From the Voz das Comunidades headquarters, several cars carrying politicians and community leaders departed toward the Itararé Square. A crowd called out the names of the politicians in the cars: Benedita, Jandira Feghali, Taliria Petrone, Tainá de Paula, Pastor Henrique Vieira, Renata Souza, Monica Francisco, and other names, alongside artists such as Camila Pitanga and Paulo Betti who joined the rally on the street.

Community photographers like Josiane Santana, AF Rodrigues, Rosangela Leite, Felippinho 21, Fábio Café, Ratão Diniz, Val Tube, and Rosi Milliotti were seen among the crowd that also included evangelical leaders like Andressa Oliveira, Pastor Marco Davi, Reverend Lusmarina Garcia. Leaders from other favelas such as Carlos Marra, Jonas di Andrade and Jota Marques, along with digital influencers, were part of the diversity of faces, prospects, and projects that came together to hear the former president speak.

Community photographers AF Rodrigues and Ratão Diniz. Photo: Jeferson Rodrigues

On Itararé Square, a sound car was set up with a sign-language interpreter to interpret the speeches. Mayor Eduardo Paes, René Silva, Camila Moradia, Janja Silva, and Anielle Franco were among those who spoke. The crowd responded critically to the speeches: sometimes with irony, sometimes with booing and shouting against the current president.

Pastor Henrique Vieira, Antônio Francisco da Silva Neto and Marinete Silva, parents of late Councillor Marielle Franco. Photo: Jeferson Rodrigues

Former president Lula used his speech to remind those in attendance of the successes of the Growth Acceleration Program (PAC) in the favelas and how people’s lives were changed by this initiative. Issues such as wage parity between men and women, job creation, and the formalization of the work of local entrepreneurs were part of Lula’s speech. Lula shared the microphone with his wife Janja, who never missed an opportunity to show affection and care for her husband. Janja’s speech was firm and some people jokingly asked her to “sort out” Michelle Bolsonaro, wife of the current president and candidate to reelection, Jair Bolsonaro.

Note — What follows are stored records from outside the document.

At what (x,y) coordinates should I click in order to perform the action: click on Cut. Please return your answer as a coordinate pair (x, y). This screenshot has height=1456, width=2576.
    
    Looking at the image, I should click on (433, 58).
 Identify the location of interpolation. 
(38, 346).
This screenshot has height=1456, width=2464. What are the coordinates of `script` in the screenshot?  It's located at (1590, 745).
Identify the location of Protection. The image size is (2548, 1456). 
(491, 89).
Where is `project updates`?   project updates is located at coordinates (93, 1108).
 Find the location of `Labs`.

This caused laughter among the audience.

Flags from other parties and social movements completed the landscape, reinforcing the atmosphere of a Broad Front for Democracy. “Today, here, we have a bit of everything: Pedro Paulo, Chico Alencar, Rodrigo Neves and Freixo,” said Tarcísio Motta, who was just elected federal deputy.

The march through Itararé with Lula. Photo: Jeferson Rodrigues

“What about education?” a group of black women began to ask loudly. There is no way to be sure if they were heard from the sound car, but Lula immediately answered the question. He recounted projects already established such as the program, University for All (Prouni), and assured those in attendance that the solution to the favela’s problems is not in the hands of the police, but lies with the State taking action with initiatives such as full-time education (a proposal that the aligned Democratic Labor Party, PDT, asked to be highlighted in Lula’s speeches and programs).

There were people wearing clothes and accessories that could be interpreted as referencing the other candidacy [as Bolsonaro support is associated with the colors of the Brazilian flag]. There was no hostility, however, proving that the favela knows how to welcome diversity. I believe that this is a trait of the quilombos where cooperation and autonomy receive a higher level of importance than moral and religious differences. Only the favela could be capable of an event like this. There are things that only the favela can do. Favelas can recover our democracy.